Task directions -
What is needed is an exact copy of the line that contains "Where should I click to: Click 640" and of all later lines to the end of the records below, with no other lines.

Extracted records -
■ ■ ■

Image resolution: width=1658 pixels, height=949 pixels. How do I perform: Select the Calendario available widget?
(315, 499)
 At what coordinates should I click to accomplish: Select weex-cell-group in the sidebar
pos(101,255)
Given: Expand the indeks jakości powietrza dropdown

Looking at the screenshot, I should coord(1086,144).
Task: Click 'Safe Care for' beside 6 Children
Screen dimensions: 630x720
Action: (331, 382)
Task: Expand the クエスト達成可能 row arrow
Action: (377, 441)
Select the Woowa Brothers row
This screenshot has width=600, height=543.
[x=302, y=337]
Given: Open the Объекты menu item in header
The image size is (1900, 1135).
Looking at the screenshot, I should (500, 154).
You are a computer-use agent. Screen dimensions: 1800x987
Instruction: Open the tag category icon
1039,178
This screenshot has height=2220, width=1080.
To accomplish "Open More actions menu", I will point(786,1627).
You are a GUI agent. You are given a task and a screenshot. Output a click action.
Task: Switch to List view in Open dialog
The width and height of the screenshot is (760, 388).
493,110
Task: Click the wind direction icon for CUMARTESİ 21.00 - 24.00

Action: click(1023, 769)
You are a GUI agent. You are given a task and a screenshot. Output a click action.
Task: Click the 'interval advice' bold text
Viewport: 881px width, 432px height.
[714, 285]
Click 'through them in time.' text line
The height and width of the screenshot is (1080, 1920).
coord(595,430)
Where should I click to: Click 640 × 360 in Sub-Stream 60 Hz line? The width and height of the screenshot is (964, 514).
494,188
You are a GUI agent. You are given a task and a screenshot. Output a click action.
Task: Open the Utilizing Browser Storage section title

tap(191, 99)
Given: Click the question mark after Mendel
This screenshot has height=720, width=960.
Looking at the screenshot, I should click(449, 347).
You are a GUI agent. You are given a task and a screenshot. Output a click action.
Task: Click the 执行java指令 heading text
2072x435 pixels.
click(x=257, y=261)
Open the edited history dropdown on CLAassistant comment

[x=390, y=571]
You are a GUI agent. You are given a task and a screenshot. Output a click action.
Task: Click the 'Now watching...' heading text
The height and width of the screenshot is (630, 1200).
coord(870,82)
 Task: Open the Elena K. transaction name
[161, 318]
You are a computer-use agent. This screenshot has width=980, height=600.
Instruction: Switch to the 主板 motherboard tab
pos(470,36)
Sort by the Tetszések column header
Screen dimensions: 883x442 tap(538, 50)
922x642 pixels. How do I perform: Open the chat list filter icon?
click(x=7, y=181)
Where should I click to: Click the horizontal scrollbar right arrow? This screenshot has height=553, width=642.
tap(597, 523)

■ ■ ■

The answer -
Where should I click to: Click 640 × 360 in Sub-Stream 60 Hz line? The width and height of the screenshot is (964, 514).
494,188
You are a GUI agent. You are given a task and a screenshot. Output a click action.
Task: Open the Utilizing Browser Storage section title

tap(191, 99)
Given: Click the question mark after Mendel
This screenshot has height=720, width=960.
Looking at the screenshot, I should click(449, 347).
You are a GUI agent. You are given a task and a screenshot. Output a click action.
Task: Click the 执行java指令 heading text
2072x435 pixels.
click(x=257, y=261)
Open the edited history dropdown on CLAassistant comment

[x=390, y=571]
You are a GUI agent. You are given a task and a screenshot. Output a click action.
Task: Click the 'Now watching...' heading text
The height and width of the screenshot is (630, 1200).
coord(870,82)
 Task: Open the Elena K. transaction name
[161, 318]
You are a computer-use agent. This screenshot has width=980, height=600.
Instruction: Switch to the 主板 motherboard tab
pos(470,36)
Sort by the Tetszések column header
Screen dimensions: 883x442 tap(538, 50)
922x642 pixels. How do I perform: Open the chat list filter icon?
click(x=7, y=181)
Where should I click to: Click the horizontal scrollbar right arrow? This screenshot has height=553, width=642.
tap(597, 523)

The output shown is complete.